Baking a cake while juggling chainsaws

Our value proposition is simple: Work efficiently, sleep peacefully. It’s our mission to free our customers of all things web operations so that they can focus on doing their business. But last year I had to wake up to the nasty realisation that we were not delivering on that promise. In this post, I’m going to tell you how we failed at managing our work, what the consequences were and how we now handle heaps of work in a small team.

Delivery failed

Building a Platform-as-a-Service is like baking a cake — or for some critical components, more like baking a soufflé. It requires focus, skills and the right ingredients. But apply them in the wrong way and the result is an ugly mess.

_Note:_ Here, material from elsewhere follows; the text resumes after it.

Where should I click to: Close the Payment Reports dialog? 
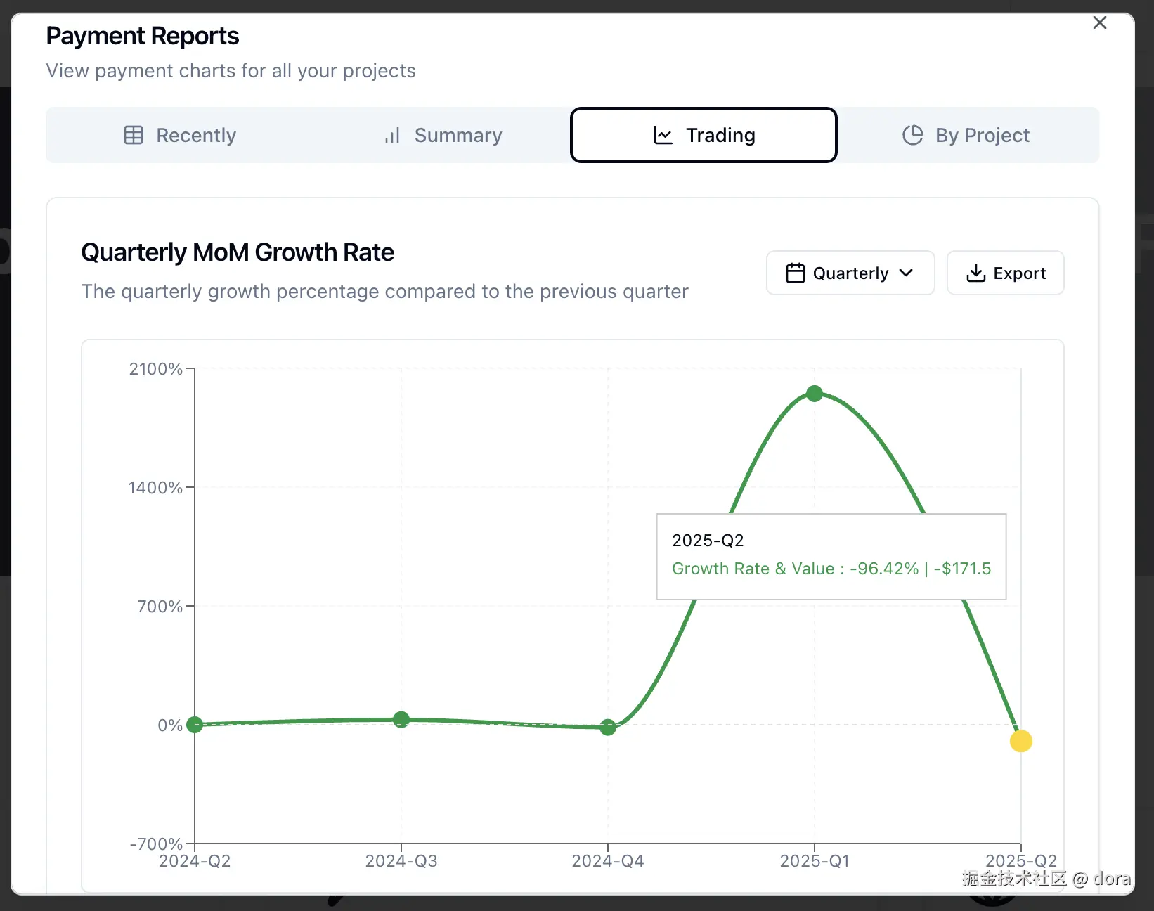coord(1100,23)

One of the great things about my job is that skills and ingredients are pretty much non-issues for us. Our tiny web operations team has in sum more than 30.000 hours of experience in running business-critical IT systems, and the amazing Open Source community provides us with all the sophisticated technology we need. Our key weakness was the focus part. Last year, we started all kinds of projects and initiatives. But we didn’t get to ship half of them.

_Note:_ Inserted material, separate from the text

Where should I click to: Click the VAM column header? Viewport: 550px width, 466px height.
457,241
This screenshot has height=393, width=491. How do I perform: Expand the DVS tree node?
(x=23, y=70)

This was in part caused by the difference between web development and web operations — the amount of unplanned work. Smaller and bigger outages, support requests from customers and urgent security updates keep popping up day and night. Handle them poorly and it will hurt; it’s a bit like juggling chainsaws. This is exactly the reason why using freistilbox as their hosting platform makes so much sense to our customers. Isn’t it ironic that what’s at the core of our business model almost broke us?

Late last year, the fact that our workload had gone out of control became obvious from its effects. Team members started showing signs of burnout. In my 1:1 talks, discussion of frustration, fatigue and the feeling of letting everyone down became more frequent. And the results from the NPS surveys we had recently added to our user dashboard confirmed that our customers weren’t particularly happy either.

Not until team members started to take time off because they couldn’t cope with the pressure anymore, I realised that I had made a grave leadership mistake: I had delegated all of IT operations to our engineering team without taking into account that managing work (and workers) requires a completely different skill set than just doing the work.

The success of a CEO is measured by the results delivered. We were clearly not delivering, so it was time for me to do something about it. I spent a weekend re-reading The Phoenix Project and found uncanny similarities between its story and our situation:

  • We had team members actively taking on too much work.
  • When work had to be done on a certain piece of infrastructure, the team member who was most familiar with it instantly became a bottleneck.
  • Unplanned work kept disrupting the little flow we struggled to achieve.
  • We had not nearly enough visibility of what work was currently in progress.
  • We also did not have a clear way of deciding what tasks we would tackle next.

The solution to these problems needed to have three parts:

  1. a way to easily prioritise our business projects and internal initiatives,
  2. a method for visualising and limiting the full amount of work in progress (WIP), and
  3. an approach to limit the effects of unplanned work on the flow of our work.

Yes we Kanban

Turns out we already knew the solution to item 2! Someone even had given a talk about it a few years ago at OSDC (in German):

Until last year, we used just a simple segmented list in our task management software. While we had used the Kanban Method for a while, we abandoned it because we felt it didn’t yield the effects we had expected. I know now that this was because we had only applied it to planned work. We now have a real Kanban board again and this time, we also put production issues and high-maintenance support requests on it. Now all our WIP is visible and easy to follow.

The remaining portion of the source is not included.